Weaknesses contribute to problems, and Brody recommends that the problems manifest in multiple areas of your character’s life. Perfect characters are often boring, but it wasn’t until this framing that I felt encouraged to actively stir shit up in my own characters’ lives.
This past weekend, I watched season one of The Wire, an HBO drama where each season centers on different institutions in Baltimore. The first season focuses on the drug trade and the police. The Wire is known for examining systems through intricate plots and “flawed characters.” I was really impressed by how willing it is to show characters’ weaknesses. Jimmy McNulty is a huge mess—hot-headed, obsessive, cheats on his wife, and drinks on the job. D’Angelo Barksdale is moody and passive in the face of violence that he and his uncle incur. Cedric Daniels is career-climbing and deferential to authority.
But a person’s greatest strength can also be their greatest flaw. The Wire leverages these connections exceeding well. McNulty’s obsessiveness is how they continue to get sign-offs on the wiretaps around which they build their criminal case. D’Angelo’s passivity grows into a sense of responsibility as he tries to protect the kids he works with in The Pit. Daniels steps up and fights his superiors at the expense of a promotion, but earns the respect of his team.
I texted my sister early on about how I hated certain characters like Prez and Herc. She responded with, “Keep watching.” Indeed (as Omar says), I grew to find each person’s arc interesting and satisfying. Plenty of them still remained unlikeable or flawed, but they seemed more complex and weren’t the same as when they started out.
Turning back to my own writing, I realized I’d been too nice to my characters and they felt flat as a result.

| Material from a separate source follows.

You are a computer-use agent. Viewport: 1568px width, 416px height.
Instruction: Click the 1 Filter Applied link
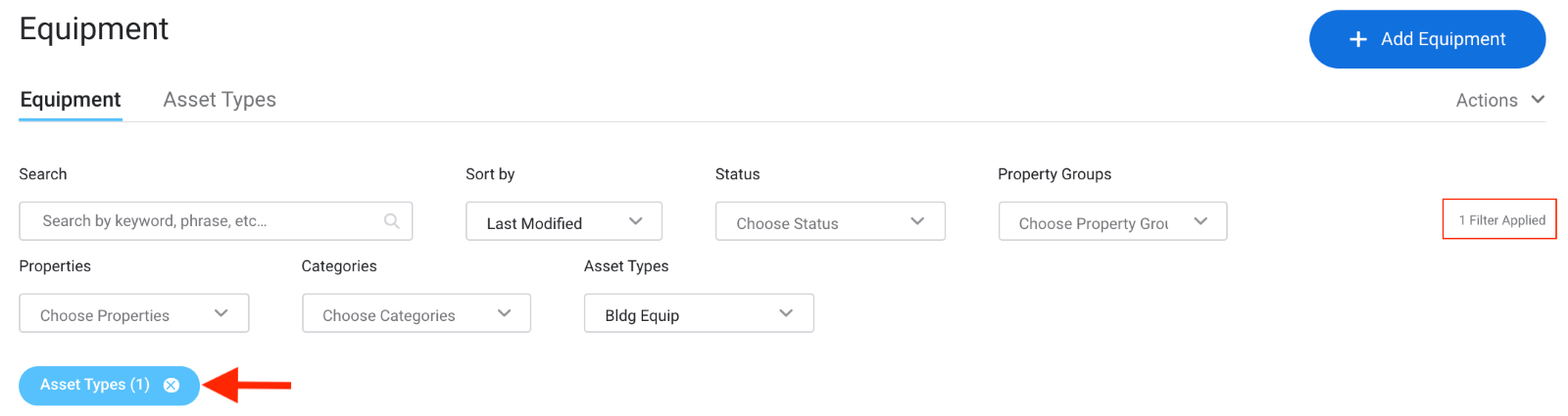[x=1501, y=220]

It was weirdly liberating to brainstorm a list of flaws and negative traits, to not be afraid to put my characters in terrible situations of their own making. I invoked Marie Kondo’s spirit of “I love mess!” and was indeed excited! Weaknesses make characters feel like real people. Decisive moments that reinforce or refute those weaknesses chart growth.
Learn to embrace the mess! It may just be the perfect place to start.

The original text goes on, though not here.